Alex looked for the cameras. He didn’t have much hope of escape, but he had to try. He wondered if he could spot the ones that had caught him. None catch his eye. Either the first floor is not where the cameras caught him, or the cameras in use were too small or well hidden to be seen.

He was led into the basement, into a windowless room that smells like chemicals. A stack of blue plastic bins in on one side, with another brown carpet rolled into the corner.

“Wait,” Alex said, before his captor could leave. His voice came out harsher, and hoarser, than intended. Enobakhare paused.

“Can you untie my hands?” Alex asked, trying to keep an edge of pleading from his voice. “Or bring me a blanket, please.”

The Nigerian paused, uncertain. Alex shivered, half an act to try and convince the man, and half from bone deep cold. “How long were you spying on me?”

“Since a week after we came here. I thought they were wrong to be suspicious of you,” Enobakhare admitted.

“Did you get a pay raise for it? Spending your free time with a moody teenager?”

“I didn’t need a pay raise. I told you I liked you. I still do. Even now.”

Alex stared at the man. “You spent the morning torturing me.”

Enobakhare stared back. “You spent the last two months spying on us.”

Alex shivered. “Please.”

“You know, Alex, I think you'll survive.”

With a final click, the door closed, and Alex was alone.


	6. The Interview

Time passed in darkness. It had been early morning when Alex was woken that morning, and still morning when Enobakhare had locked him up. In the dark, windowless basement room Alex couldn’t see the light switch, and with his hands bound it wasn’t easy to feel around the wall until he found it.

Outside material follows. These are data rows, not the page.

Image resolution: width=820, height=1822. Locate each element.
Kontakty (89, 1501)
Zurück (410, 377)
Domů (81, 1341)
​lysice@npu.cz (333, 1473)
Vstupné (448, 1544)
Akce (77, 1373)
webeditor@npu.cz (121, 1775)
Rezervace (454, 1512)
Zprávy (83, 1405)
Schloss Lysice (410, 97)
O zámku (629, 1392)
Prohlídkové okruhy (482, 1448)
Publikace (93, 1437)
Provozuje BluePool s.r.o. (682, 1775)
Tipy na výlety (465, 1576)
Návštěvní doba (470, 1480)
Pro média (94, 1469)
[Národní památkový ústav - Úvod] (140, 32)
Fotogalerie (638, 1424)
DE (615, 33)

_Yassen said he wouldn_ _’_ _t kill you_ , Alex told himself. He shivered. A much larger part of himself no longer believed the man. Yassen had recorded him after having him tortured for hours. Alex had betrayed his trust. _Trust? You_ _’_ _re a spy._ Fine. Yassen had spent a huge amount of effort to keep Alex figuratively tied up and out of trouble, and then Alex had managed to break into a locked office for secure information anyway.

Alex set his head against the wall and closed his eyes. If he wasn’t freezing, he could try to take a nap.

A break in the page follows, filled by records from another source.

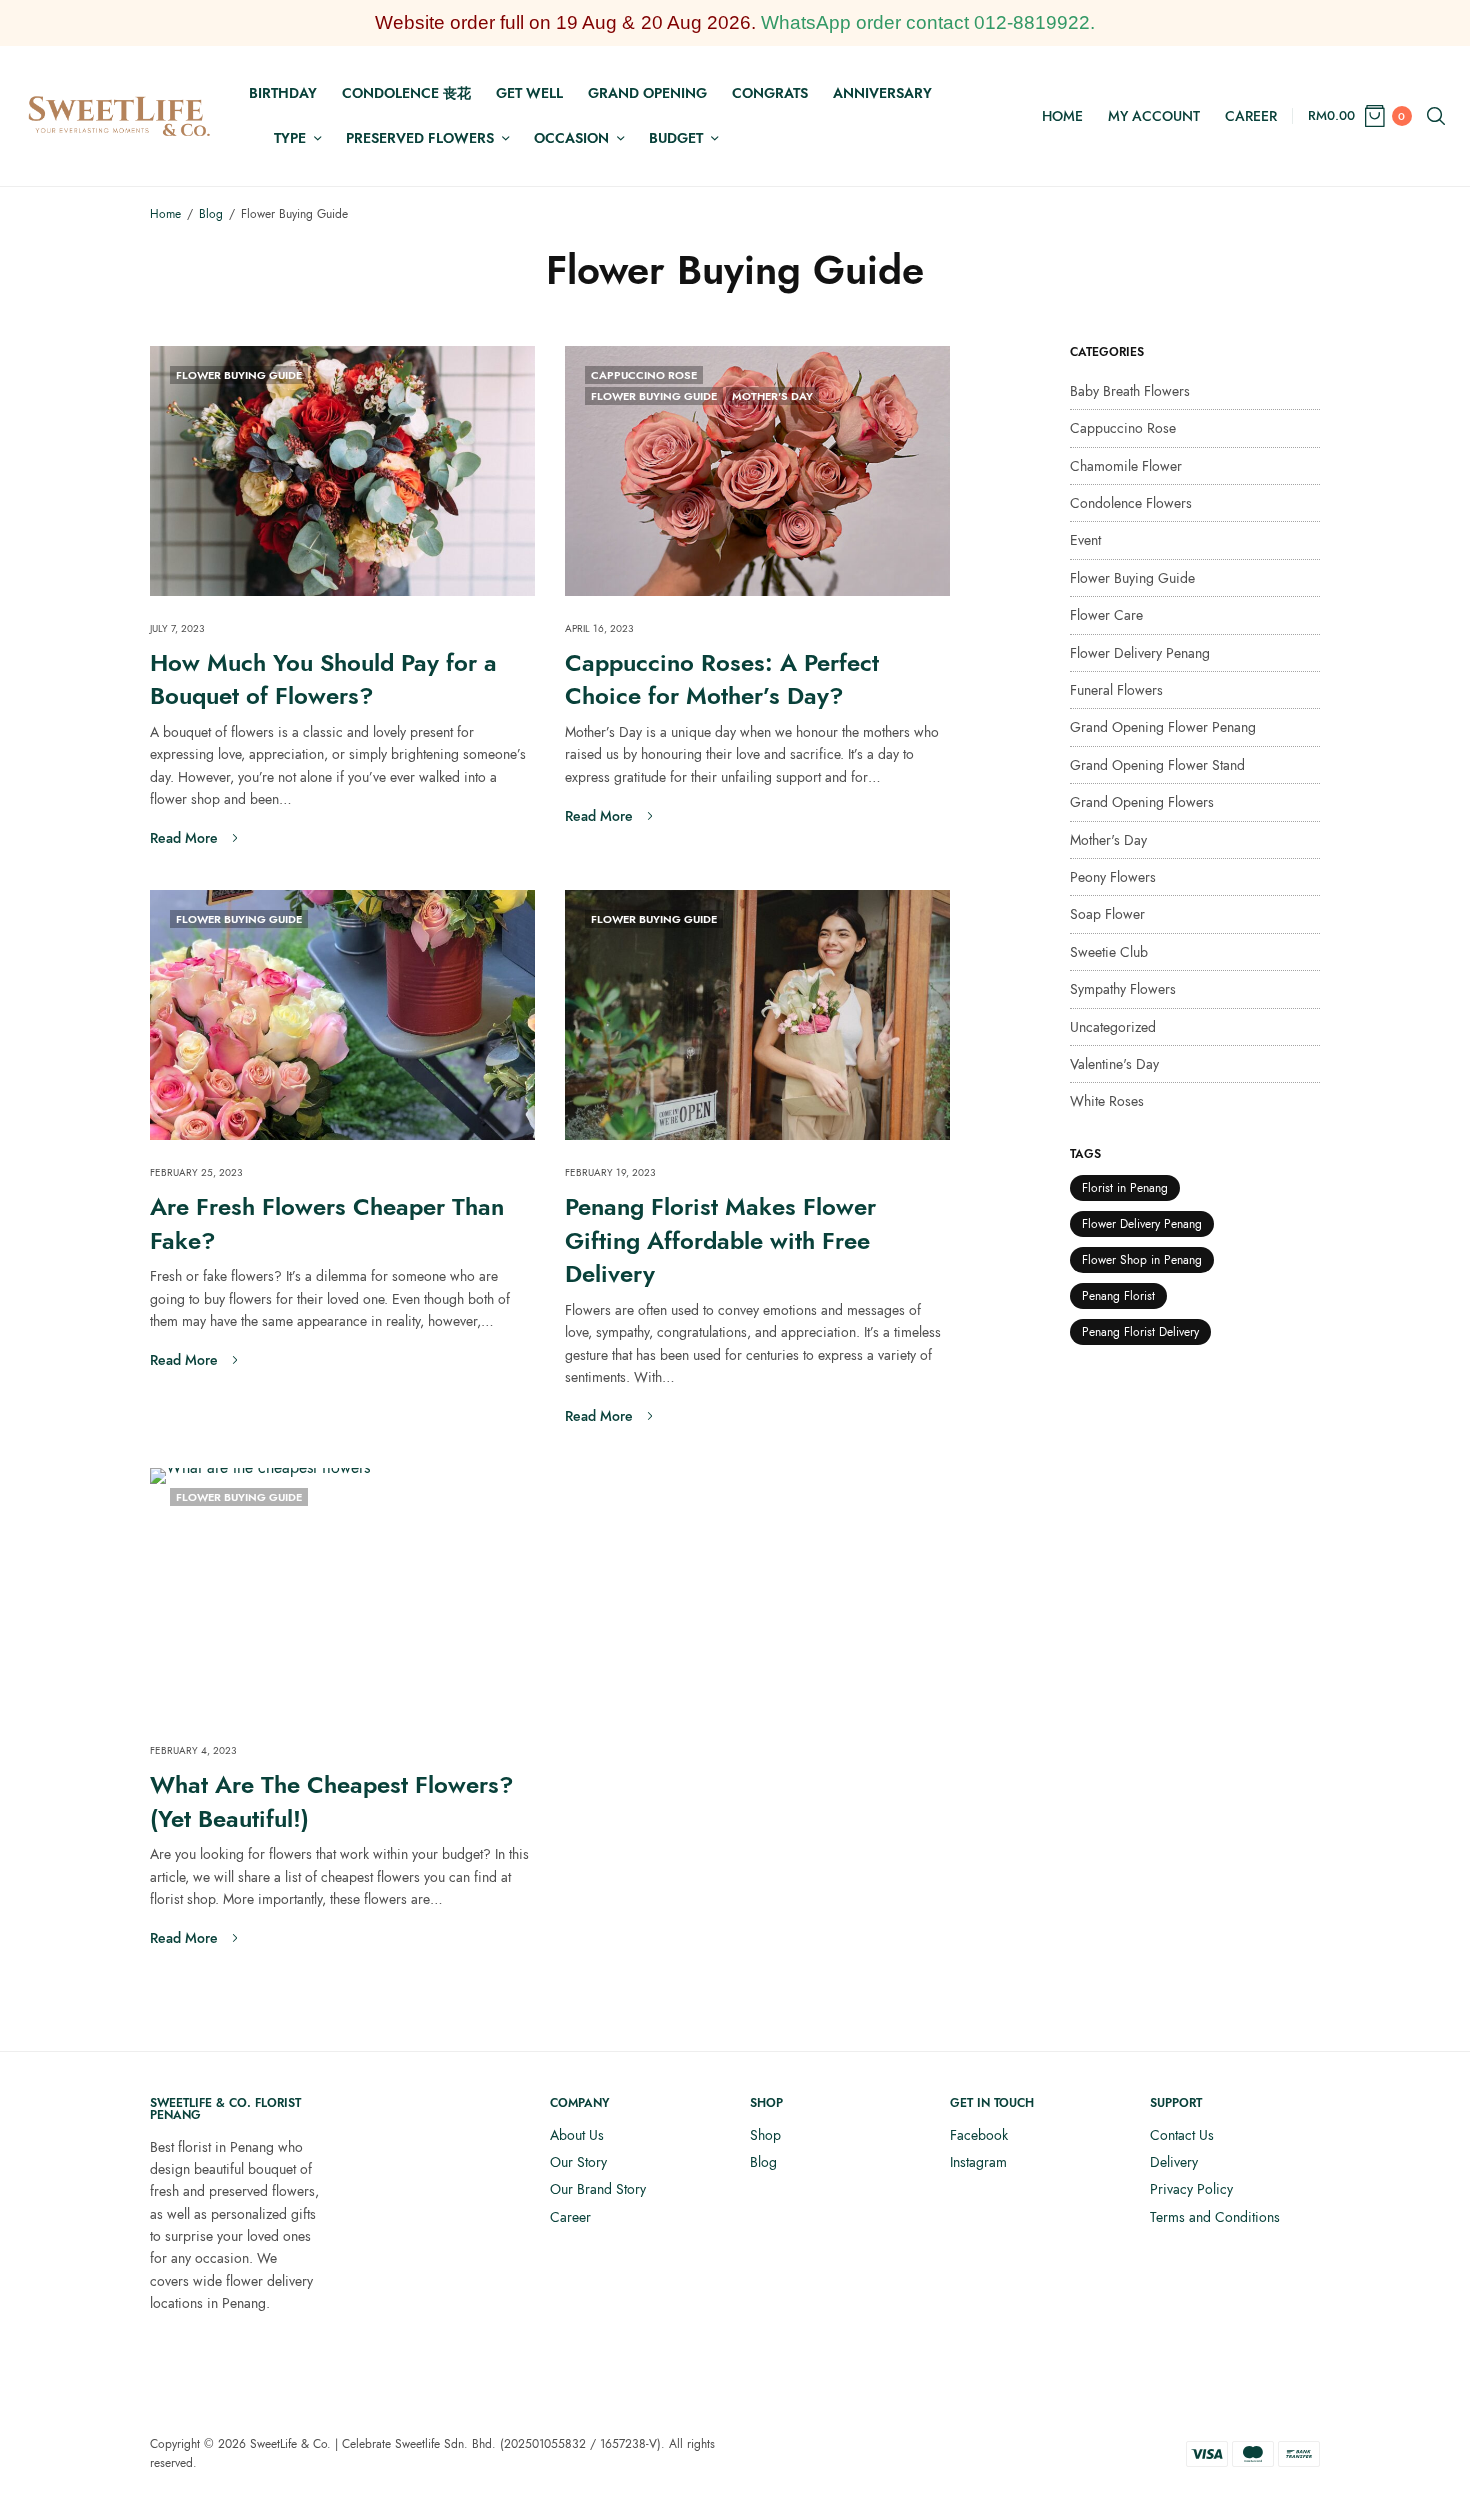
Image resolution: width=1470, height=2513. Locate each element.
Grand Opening (647, 93)
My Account (1154, 116)
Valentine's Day (1114, 1064)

When the door opened and light streamed in, Alex found himself waking from a drifting state.

“Do you need the restroom?” Enobakhare asked. Hostility underlined his tone.

Alex nodded and awkwardly pushed himself to his feet. He turned his bound hands to the Nigerian. The man scoffed. “If I untie you, I’m just going to tie you back up afterwards.” Alex didn’t move, and the man began to pull on the ropes binding his hands.

“Can I ask something?” Alex asked. “What happened the other spy? The one here before me.”

Alex felt the ropes fall away from his wrists, and his shoulder was grabbed. “Why do you want to know?”

“I heard him screaming. Before there would have been time for him to even admit to being a spy.” Alex turned to gaze at the Nigerian as he was pushed into the empty basement hallway.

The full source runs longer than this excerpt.